**Work order**
What is needed is an exact copy of every line in the listing.

--- START ---

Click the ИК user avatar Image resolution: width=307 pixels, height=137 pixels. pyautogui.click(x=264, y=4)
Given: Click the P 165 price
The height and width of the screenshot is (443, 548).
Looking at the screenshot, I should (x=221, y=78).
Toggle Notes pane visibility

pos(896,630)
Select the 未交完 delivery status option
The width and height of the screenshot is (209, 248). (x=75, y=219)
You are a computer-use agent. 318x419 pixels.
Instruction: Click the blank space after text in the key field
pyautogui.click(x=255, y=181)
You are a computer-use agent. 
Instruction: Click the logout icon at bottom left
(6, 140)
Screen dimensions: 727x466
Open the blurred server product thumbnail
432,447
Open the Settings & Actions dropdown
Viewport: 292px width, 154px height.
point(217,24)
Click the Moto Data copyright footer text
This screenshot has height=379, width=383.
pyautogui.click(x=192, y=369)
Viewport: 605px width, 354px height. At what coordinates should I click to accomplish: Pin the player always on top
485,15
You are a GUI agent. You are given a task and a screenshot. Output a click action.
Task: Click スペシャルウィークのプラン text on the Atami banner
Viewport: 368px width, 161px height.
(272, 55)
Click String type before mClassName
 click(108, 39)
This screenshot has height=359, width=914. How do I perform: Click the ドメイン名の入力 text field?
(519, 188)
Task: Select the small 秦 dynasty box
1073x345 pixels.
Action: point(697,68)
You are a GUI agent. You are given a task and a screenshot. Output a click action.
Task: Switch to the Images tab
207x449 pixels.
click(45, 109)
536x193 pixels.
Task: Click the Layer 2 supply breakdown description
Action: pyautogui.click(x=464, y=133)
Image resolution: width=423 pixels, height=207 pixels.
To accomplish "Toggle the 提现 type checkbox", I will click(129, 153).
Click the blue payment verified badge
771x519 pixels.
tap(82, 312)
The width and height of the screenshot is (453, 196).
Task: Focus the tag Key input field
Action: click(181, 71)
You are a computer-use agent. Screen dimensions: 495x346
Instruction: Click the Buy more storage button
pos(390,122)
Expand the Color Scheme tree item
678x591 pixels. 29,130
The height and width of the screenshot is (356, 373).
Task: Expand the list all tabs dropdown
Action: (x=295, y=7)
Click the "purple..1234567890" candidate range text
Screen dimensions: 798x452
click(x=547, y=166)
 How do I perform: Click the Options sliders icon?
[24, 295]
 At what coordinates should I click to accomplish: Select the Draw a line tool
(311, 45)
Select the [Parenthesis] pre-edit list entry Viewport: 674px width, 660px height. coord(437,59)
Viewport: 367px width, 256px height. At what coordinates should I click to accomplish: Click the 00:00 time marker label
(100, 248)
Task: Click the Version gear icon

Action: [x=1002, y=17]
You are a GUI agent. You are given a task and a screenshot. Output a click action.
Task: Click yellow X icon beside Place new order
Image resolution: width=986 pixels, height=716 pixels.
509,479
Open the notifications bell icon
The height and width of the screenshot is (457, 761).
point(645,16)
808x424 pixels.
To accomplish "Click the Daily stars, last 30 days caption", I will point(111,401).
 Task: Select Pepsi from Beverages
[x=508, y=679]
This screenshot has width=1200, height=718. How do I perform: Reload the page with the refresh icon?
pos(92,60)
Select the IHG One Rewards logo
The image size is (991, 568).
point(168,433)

--- END ---

**Output for this task**
Click the ИК user avatar Image resolution: width=307 pixels, height=137 pixels. pyautogui.click(x=264, y=4)
Given: Click the P 165 price
The height and width of the screenshot is (443, 548).
Looking at the screenshot, I should (x=221, y=78).
Toggle Notes pane visibility

pos(896,630)
Select the 未交完 delivery status option
The width and height of the screenshot is (209, 248). (x=75, y=219)
You are a computer-use agent. 318x419 pixels.
Instruction: Click the blank space after text in the key field
pyautogui.click(x=255, y=181)
You are a computer-use agent. 
Instruction: Click the logout icon at bottom left
(6, 140)
Screen dimensions: 727x466
Open the blurred server product thumbnail
432,447
Open the Settings & Actions dropdown
Viewport: 292px width, 154px height.
point(217,24)
Click the Moto Data copyright footer text
This screenshot has height=379, width=383.
pyautogui.click(x=192, y=369)
Viewport: 605px width, 354px height. At what coordinates should I click to accomplish: Pin the player always on top
485,15
You are a GUI agent. You are given a task and a screenshot. Output a click action.
Task: Click スペシャルウィークのプラン text on the Atami banner
Viewport: 368px width, 161px height.
(272, 55)
Click String type before mClassName
 click(108, 39)
This screenshot has height=359, width=914. How do I perform: Click the ドメイン名の入力 text field?
(519, 188)
Task: Select the small 秦 dynasty box
1073x345 pixels.
Action: point(697,68)
You are a GUI agent. You are given a task and a screenshot. Output a click action.
Task: Switch to the Images tab
207x449 pixels.
click(45, 109)
536x193 pixels.
Task: Click the Layer 2 supply breakdown description
Action: pyautogui.click(x=464, y=133)
Image resolution: width=423 pixels, height=207 pixels.
To accomplish "Toggle the 提现 type checkbox", I will click(129, 153).
Click the blue payment verified badge
771x519 pixels.
tap(82, 312)
The width and height of the screenshot is (453, 196).
Task: Focus the tag Key input field
Action: click(181, 71)
You are a computer-use agent. Screen dimensions: 495x346
Instruction: Click the Buy more storage button
pos(390,122)
Expand the Color Scheme tree item
678x591 pixels. 29,130
The height and width of the screenshot is (356, 373).
Task: Expand the list all tabs dropdown
Action: (x=295, y=7)
Click the "purple..1234567890" candidate range text
Screen dimensions: 798x452
click(x=547, y=166)
 How do I perform: Click the Options sliders icon?
[24, 295]
 At what coordinates should I click to accomplish: Select the Draw a line tool
(311, 45)
Select the [Parenthesis] pre-edit list entry Viewport: 674px width, 660px height. coord(437,59)
Viewport: 367px width, 256px height. At what coordinates should I click to accomplish: Click the 00:00 time marker label
(100, 248)
Task: Click the Version gear icon

Action: [x=1002, y=17]
You are a GUI agent. You are given a task and a screenshot. Output a click action.
Task: Click yellow X icon beside Place new order
Image resolution: width=986 pixels, height=716 pixels.
509,479
Open the notifications bell icon
The height and width of the screenshot is (457, 761).
point(645,16)
808x424 pixels.
To accomplish "Click the Daily stars, last 30 days caption", I will point(111,401).
 Task: Select Pepsi from Beverages
[x=508, y=679]
This screenshot has width=1200, height=718. How do I perform: Reload the page with the refresh icon?
pos(92,60)
Select the IHG One Rewards logo
The image size is (991, 568).
point(168,433)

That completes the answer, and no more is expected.